─── EXCERPTED RECORDS ───
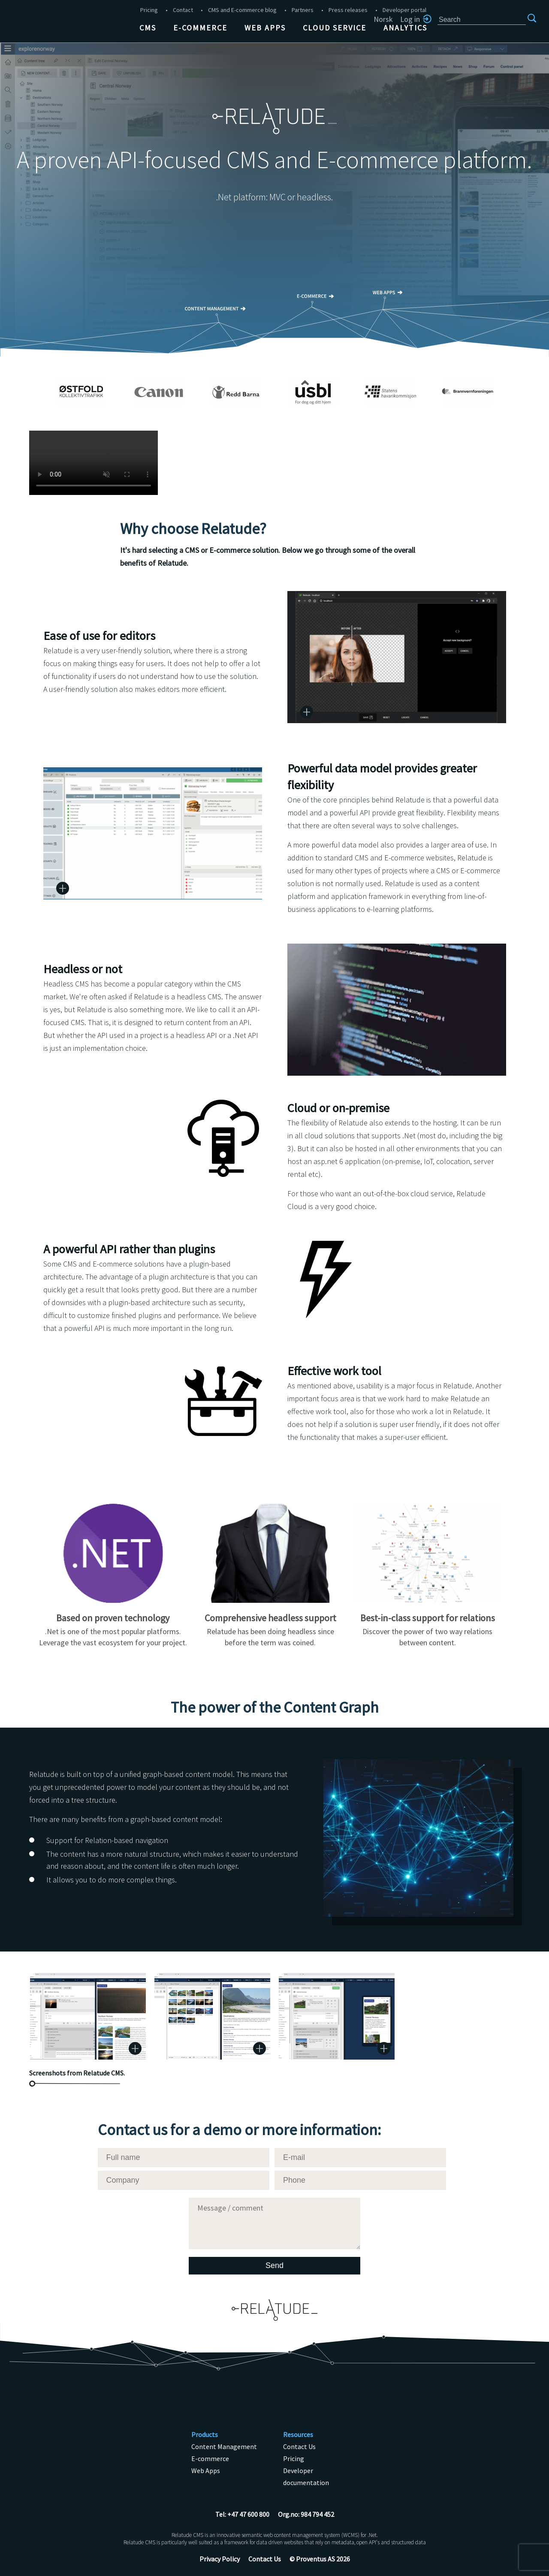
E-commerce (200, 28)
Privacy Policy (219, 2559)
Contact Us (299, 2446)
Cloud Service (334, 28)
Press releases (348, 10)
───
> _EXERCISE GOAL_
Edit the items by changing "Contact Us" to "Get in Touch" and keeping everything else the same. Leave out the pictures when you write the items again.

> _RESULT FOR THIS EXERCISE_
E-commerce (200, 28)
Privacy Policy (219, 2559)
Get in Touch (299, 2446)
Cloud Service (334, 28)
Press releases (348, 10)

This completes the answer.